[DATASET RECORDS Boundary: Start]

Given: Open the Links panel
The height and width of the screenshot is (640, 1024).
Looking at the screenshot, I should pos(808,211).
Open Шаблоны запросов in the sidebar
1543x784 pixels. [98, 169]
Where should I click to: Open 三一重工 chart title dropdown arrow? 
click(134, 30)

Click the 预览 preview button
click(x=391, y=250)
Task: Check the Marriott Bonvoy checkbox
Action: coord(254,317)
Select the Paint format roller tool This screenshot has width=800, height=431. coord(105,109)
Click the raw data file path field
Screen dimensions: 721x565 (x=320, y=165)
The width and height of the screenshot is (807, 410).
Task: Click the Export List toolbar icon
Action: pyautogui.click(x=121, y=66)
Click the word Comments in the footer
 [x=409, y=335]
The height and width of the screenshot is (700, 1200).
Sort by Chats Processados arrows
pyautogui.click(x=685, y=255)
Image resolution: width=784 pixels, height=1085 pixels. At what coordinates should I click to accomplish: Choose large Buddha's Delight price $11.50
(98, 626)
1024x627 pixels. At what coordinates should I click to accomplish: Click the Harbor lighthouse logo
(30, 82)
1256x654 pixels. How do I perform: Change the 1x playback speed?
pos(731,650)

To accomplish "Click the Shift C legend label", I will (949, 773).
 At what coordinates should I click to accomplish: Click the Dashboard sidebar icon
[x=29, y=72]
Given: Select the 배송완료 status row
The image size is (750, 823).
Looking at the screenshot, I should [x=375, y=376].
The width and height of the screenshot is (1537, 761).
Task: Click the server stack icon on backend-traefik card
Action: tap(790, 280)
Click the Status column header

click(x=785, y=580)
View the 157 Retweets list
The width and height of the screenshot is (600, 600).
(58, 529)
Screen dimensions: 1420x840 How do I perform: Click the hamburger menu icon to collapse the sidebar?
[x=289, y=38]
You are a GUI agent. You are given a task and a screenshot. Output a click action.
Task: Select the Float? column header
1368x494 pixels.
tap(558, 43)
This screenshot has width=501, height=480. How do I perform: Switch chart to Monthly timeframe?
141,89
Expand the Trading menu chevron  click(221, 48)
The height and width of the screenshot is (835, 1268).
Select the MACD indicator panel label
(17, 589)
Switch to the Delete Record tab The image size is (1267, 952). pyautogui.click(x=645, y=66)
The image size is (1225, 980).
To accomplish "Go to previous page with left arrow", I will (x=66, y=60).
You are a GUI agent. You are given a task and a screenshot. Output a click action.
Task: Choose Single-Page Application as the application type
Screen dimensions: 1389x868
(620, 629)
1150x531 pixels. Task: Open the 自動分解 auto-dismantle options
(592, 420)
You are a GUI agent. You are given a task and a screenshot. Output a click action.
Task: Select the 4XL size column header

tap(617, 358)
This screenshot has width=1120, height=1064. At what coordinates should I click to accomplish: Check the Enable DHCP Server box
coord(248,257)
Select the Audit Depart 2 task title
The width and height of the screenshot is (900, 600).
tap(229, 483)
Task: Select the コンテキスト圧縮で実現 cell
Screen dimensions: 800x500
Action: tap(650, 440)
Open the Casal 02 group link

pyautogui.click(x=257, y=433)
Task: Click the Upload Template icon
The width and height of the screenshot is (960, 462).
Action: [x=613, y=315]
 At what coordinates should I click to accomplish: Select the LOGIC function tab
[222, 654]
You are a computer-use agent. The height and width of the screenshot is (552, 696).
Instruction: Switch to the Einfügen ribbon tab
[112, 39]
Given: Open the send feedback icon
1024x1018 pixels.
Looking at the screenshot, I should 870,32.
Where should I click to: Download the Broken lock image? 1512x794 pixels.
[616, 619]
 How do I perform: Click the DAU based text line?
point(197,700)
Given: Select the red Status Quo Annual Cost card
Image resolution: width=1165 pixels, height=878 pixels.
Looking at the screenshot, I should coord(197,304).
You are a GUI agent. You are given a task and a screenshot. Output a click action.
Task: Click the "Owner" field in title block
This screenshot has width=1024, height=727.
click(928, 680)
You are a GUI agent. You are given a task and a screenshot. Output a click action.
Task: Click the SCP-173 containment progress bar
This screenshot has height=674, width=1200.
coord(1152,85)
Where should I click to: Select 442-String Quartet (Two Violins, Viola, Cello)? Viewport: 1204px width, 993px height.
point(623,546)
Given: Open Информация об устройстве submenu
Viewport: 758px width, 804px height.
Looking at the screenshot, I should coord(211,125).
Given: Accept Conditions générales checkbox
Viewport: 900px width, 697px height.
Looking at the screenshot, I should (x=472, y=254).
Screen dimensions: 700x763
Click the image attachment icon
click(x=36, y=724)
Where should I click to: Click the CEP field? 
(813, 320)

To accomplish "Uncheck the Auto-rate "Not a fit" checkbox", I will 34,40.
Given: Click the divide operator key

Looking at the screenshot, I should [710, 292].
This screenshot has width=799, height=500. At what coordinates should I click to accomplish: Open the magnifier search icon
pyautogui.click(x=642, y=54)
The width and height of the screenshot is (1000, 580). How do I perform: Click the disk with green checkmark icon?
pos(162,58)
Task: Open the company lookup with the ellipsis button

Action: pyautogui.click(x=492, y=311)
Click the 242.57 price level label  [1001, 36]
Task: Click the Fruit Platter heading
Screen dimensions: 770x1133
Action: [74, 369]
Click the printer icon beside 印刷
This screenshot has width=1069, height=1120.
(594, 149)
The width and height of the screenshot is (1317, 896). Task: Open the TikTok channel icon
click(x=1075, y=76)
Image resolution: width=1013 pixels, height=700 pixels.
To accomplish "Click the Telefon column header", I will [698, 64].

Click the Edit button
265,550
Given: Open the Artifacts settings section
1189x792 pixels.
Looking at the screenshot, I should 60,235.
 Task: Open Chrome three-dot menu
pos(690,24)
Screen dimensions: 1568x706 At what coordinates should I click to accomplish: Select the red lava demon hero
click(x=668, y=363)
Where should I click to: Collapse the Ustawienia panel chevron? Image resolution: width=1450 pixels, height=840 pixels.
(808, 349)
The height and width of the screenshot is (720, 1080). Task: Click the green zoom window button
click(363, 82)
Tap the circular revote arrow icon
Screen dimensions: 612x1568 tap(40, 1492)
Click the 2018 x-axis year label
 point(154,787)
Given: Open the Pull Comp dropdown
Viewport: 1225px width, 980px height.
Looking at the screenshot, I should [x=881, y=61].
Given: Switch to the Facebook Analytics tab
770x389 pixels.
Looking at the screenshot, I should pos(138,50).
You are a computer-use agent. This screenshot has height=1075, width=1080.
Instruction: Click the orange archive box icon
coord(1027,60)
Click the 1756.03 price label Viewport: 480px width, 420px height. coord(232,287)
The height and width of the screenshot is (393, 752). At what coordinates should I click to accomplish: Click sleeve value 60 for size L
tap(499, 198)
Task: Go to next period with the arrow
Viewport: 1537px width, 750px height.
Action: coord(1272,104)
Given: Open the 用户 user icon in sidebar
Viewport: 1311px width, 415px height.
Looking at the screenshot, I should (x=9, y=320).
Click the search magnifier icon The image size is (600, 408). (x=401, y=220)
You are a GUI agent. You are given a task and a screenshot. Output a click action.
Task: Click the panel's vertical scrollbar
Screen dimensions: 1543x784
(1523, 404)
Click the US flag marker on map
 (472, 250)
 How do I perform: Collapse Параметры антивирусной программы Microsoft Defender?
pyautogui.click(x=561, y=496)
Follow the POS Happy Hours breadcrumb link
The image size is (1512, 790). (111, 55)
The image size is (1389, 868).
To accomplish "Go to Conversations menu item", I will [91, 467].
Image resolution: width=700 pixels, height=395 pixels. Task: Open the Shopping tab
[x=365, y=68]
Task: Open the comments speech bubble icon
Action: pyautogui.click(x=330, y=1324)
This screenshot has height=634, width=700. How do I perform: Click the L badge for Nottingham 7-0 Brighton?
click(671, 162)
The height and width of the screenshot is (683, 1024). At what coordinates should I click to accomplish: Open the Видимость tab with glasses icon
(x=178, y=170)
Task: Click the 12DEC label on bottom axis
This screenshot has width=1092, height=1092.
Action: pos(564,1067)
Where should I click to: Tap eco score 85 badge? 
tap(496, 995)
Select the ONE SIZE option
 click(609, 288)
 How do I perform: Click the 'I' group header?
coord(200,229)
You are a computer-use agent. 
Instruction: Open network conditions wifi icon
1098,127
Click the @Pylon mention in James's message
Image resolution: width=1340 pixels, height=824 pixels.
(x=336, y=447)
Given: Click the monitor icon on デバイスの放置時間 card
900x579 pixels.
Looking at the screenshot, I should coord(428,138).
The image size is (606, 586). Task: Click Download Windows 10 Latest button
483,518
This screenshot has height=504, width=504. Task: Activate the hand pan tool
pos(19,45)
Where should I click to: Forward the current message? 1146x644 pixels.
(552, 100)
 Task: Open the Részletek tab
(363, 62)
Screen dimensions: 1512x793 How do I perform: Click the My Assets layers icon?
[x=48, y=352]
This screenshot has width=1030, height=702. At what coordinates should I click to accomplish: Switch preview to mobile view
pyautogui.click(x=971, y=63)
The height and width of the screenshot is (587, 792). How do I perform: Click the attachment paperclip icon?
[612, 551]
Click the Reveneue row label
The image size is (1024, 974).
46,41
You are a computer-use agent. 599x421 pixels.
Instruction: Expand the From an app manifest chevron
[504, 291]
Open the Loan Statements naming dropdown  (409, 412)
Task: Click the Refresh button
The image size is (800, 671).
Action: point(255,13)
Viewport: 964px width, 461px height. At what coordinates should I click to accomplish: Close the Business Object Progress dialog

[DATASET RECORDS Boundary: End]

Which lines above run from the one containing "You are a computer-use agent. This" to the one containing "Task: Go to next period with the arrow"? Give them again exactly, both ends included.

(RESPONSE TO THE TASK):
You are a computer-use agent. This screenshot has height=1075, width=1080.
Instruction: Click the orange archive box icon
coord(1027,60)
Click the 1756.03 price label Viewport: 480px width, 420px height. coord(232,287)
The height and width of the screenshot is (393, 752). At what coordinates should I click to accomplish: Click sleeve value 60 for size L
tap(499, 198)
Task: Go to next period with the arrow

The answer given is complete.